Please beware of "Euro breeders" who are charging $3500 to $5000 plus for pups from parents with no or minimal health testing. You are throwing your money away - more importantly you are not helping breeders who are striving to improve Doberman health. By not paying for extensive, necessary health testing, these breeders are not giving back to the breed; they are just getting out of the breed what they can. Sure, they will tell you "they don't need to test their dogs" - and that, my friends, is just a lie and an excuse. PLEASE CHECK OUT THIS WARNING TO NEW BUYERS.
WHY DO YOU WANT A DOBERMAN?
I trained my first police K9 Doberman in 1979, titled my first Doberman in schutzhund in 1981. I know the breed and I love the breed - and I pride myself on representing my dogs honestly.
It may seem like I try very hard to talk you out of buying a Doberman. I do. I want you to be honest with yourself about why you want a Doberman, and if your ideas of what a Doberman is are realistic. My Dobermans are a lot of dog; they need tremendous amounts of exercise and time commitment. To thrive a DanBar Doberman needs daily work, exercise and mental challenges. A Doberman has needs - please be realistic in how well you can meet those needs.
They are happy, active, wicked smart and need your companionship. They do best if worked in some form of dog sport such as agility, nosework, schutzhund, obedience or tracking. Please - DO NOT BE SO CRUEL as to think a Doberman should be kept in a wire cage several hours everyday. If you do not have an outside kennel at least 10 x 10 feet, or an appropriate tether arrangement inside of a well fenced yard, do not consider such an active breed. For far too many people "crate trained" just means sticking a dog in a box except for the few times you take it out to play with it - and then stick it back in the box when you are done with it! I will never knowingly place one of my intelligent, active, emotional dogs into this type of sensory deprivation situation. DOBERMANS REQUIRE APPROPRIATE HOUSING.
WHY I BREED DOBERMANS
I have loved the Doberman breed since I owned my first one in 1979, a dog I took to a Police K9 Training school and graduated with. A Dr. Bruckner was in charge of the German Army Dog Breeding center and reports that in 1939 the German Army bred 71 Dobermans, of which 48 were fit for training. Dr. Bruckner believed the Doberman to be one of the best breeds for War Dog training. He "especially admired the ancient type of Dobermann; medium-sized, heavy build without coarseness and with a thick coat, good for outdoor life. He detested the results of the modern way of breeding tall, too elegant (frail) Dobermanns with thin coat and without the proper mental strength." (History of the Dobermann Simon Rieveld)

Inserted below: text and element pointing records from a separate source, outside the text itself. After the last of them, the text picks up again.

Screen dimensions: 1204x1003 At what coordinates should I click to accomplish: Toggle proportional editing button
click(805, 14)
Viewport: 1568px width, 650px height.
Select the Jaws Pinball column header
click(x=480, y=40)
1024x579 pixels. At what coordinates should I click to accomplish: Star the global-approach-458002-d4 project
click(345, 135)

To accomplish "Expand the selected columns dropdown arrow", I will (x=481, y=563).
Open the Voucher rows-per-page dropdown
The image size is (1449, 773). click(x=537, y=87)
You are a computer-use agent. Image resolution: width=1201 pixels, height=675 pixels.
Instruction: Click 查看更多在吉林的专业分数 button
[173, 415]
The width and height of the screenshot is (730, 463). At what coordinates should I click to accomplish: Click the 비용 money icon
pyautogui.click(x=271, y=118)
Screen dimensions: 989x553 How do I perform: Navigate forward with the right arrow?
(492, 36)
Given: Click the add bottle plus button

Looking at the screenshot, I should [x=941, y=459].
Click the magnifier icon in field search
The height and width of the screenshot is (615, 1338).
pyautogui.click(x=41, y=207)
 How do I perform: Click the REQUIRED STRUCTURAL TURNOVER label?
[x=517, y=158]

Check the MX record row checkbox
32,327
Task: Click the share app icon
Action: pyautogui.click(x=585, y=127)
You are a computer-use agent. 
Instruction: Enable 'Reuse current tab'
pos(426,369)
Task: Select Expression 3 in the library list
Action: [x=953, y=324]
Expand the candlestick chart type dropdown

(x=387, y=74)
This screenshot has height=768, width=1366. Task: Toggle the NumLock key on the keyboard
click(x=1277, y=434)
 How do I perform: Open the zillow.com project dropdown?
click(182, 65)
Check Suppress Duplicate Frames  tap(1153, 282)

I am of the same opinion. My dogs have thick hair and can live outside in our severe Eastern Washington high desert winters. I breed specifically for thick, strong build and mental strength. After 40 years in the sport of schutzhund and decades involved with police K9 and commercial guard dog work I admire Dobermans with working temperament.
My goal is to be a small part of trying to return the Doberman to its proud position as a serious ( and healthy) work dog and dependable family companion. Most of my puppies will go into "pet homes" but as a "preservation breeder" I want my Dobermans to make Herr Louis Dobermann proud!